В этом я весьма сомневался, ибо уже знал причину, по которой Гай де Шампер впал в немилость. Поистине этот человек был рожден, чтобы притягивать к себе неприятности. Раз восстановив свое положение, он снова угодил в немилость, став любовником императрицы и врагом короля. Поэтому особой надежды на то, что сэр Гай предъявит права на родовые маноры, не было.
Риган просила совета, как ей поступить, но я находился в затруднении. Здесь нужно было отыскать лазейку, позволяющую обойти закон. Я невольно вспомнил о Бэртраде, которая отменно разбиралась во всех этих тонкостях и могла предложить что-нибудь дельное.
Думая о супруге, я чувствовал только холодную тяжесть в душе. Однако вскрыл ее послание и пробежал глазами написанное рукой Бэртрады. Это оказалось приветливое и сердечное письмо любящей супруги, словно нас и не разделяло случившееся полгода назад. Не испытай я в ту пору такое разочарование и боль, кто знает — может в моем сердце и воскресла бы надежда.

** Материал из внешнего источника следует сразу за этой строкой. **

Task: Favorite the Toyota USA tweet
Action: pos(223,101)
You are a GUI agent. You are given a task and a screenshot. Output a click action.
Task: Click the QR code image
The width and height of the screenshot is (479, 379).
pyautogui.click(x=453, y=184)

Но теперь я остался равнодушен к ее словам и не обратил внимания на вопрос о том, куда я велю ей прибыть для встречи. У меня не было ни малейшего желания видеть Бэртраду, поэтому я и оставил ее послание без ответа.
На следующий день я направился в Гронвуд.
Как славно было скакать в окружении свиты, видеть по пути знакомые лица, слышать радостные приветствия! Стоял июль, и природа благоденствовала. Дневная жара сменялась ночными дождями, хлеба стояли по грудь, луга пестрели цветами, а над ними в лучах жаркого солнца дрожало легкое марево. Вдоль дороги то и дело попадались добротные усадьбы, высились частоколы бургов, в селениях и на хуторах йоменов зеленели высокие кровли, крытые свежим тростником.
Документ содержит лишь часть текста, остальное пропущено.